As some of you may know, I am, on the side, a hobby photographer. It’s a hobby that’s passionate of mine, but sometimes a frustrating one.
In the photography field, there is currently a strong emphasis on making, what I shall call for practical use, “fancy” photographs. These are photographs that no matter their subject matter – landscape, still life, the neighbor’s dog – attempt to be more artful than the simple point and shoot composition a camera naturally affords. Photographers use filters, strange shaped lenses, infrared, super-post-processing effects (like the HDR photograph included here), all to create a picture that transforms the simple, real world that they saw through the lens into something fantastical, unbelievable, better than real life – something fancy.

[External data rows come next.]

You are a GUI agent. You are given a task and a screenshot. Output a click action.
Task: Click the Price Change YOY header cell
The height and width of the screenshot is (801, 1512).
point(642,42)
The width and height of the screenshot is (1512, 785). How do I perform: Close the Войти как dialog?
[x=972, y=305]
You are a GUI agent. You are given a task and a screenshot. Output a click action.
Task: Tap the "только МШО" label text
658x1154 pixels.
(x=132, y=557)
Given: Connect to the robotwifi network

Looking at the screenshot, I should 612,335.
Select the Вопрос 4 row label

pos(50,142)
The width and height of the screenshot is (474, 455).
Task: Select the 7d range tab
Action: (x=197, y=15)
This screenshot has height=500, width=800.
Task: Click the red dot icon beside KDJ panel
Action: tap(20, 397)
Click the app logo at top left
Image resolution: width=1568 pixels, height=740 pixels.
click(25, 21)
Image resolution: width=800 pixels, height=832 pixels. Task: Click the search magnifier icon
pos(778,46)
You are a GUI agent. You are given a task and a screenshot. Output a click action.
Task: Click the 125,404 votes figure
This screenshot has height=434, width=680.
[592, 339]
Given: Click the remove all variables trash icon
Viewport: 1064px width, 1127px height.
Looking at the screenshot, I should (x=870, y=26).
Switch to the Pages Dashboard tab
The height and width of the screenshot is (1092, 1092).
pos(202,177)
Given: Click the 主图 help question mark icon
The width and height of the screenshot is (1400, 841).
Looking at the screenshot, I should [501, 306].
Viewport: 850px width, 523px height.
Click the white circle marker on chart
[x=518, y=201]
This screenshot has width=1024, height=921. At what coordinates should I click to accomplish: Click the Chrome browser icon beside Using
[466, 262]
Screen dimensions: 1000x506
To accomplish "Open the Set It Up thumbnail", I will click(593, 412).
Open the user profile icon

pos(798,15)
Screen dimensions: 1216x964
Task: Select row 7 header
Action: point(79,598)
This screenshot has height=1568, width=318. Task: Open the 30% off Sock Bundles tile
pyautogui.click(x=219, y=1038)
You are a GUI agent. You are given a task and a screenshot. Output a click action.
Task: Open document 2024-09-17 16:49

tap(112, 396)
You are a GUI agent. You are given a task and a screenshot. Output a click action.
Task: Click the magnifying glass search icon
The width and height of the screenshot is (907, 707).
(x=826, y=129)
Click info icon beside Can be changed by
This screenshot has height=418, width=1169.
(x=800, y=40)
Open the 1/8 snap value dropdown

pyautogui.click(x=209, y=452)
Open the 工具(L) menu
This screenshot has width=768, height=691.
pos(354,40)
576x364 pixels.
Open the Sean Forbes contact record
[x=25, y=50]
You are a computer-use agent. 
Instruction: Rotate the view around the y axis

As I was browsing through photographs today on one of the art sites I participate on, it occurred to me that there is a trend for this in writing, too. Writers want to use big words, crack the binding on their thesaurus, inflate their sentences with phrases they may themselves not even fully understand, all to sound more intelligent, more beautiful, more fancy.
There’s nothing wrong with fancy writing or fancy photograph. It is something that takes us away from the mundane, teases the cerebral, evokes sometimes powerful imagery. It can offer a powerful springboard to deeper thought and meaning. By all means, fancy art is something that should be embraced. Embraced, but not trendy.
When you dress up a photograph, or a piece of writing, for the simple sake to make it look better, you’re trying to impart a deep evocation of the senses you don’t mean to convey. You try to paint meaning over something that has none. Like that annoying English teacher who tries to find secret meaning in every word of a poem, you forget that sometimes, words don’t have – or need – secret meaning. To dress up writing only to make it “look better,” you do a disservice to your readers and to yourself.
Writing and photography are both very honest mediums. They can be stretched and distorted, colored a dozen different ways, but in the end, the object they have focused on in their frame of view remains. You can use the most advanced techniques, but in the end, you still wrote about (took a picture of) your dog slobbering over his favorite toy. If you wish to make something fancy of it, see first if you have meaning to convey.
As they say, “Id est quid id est” – that’s fancy Latin speak for “It is what it is.”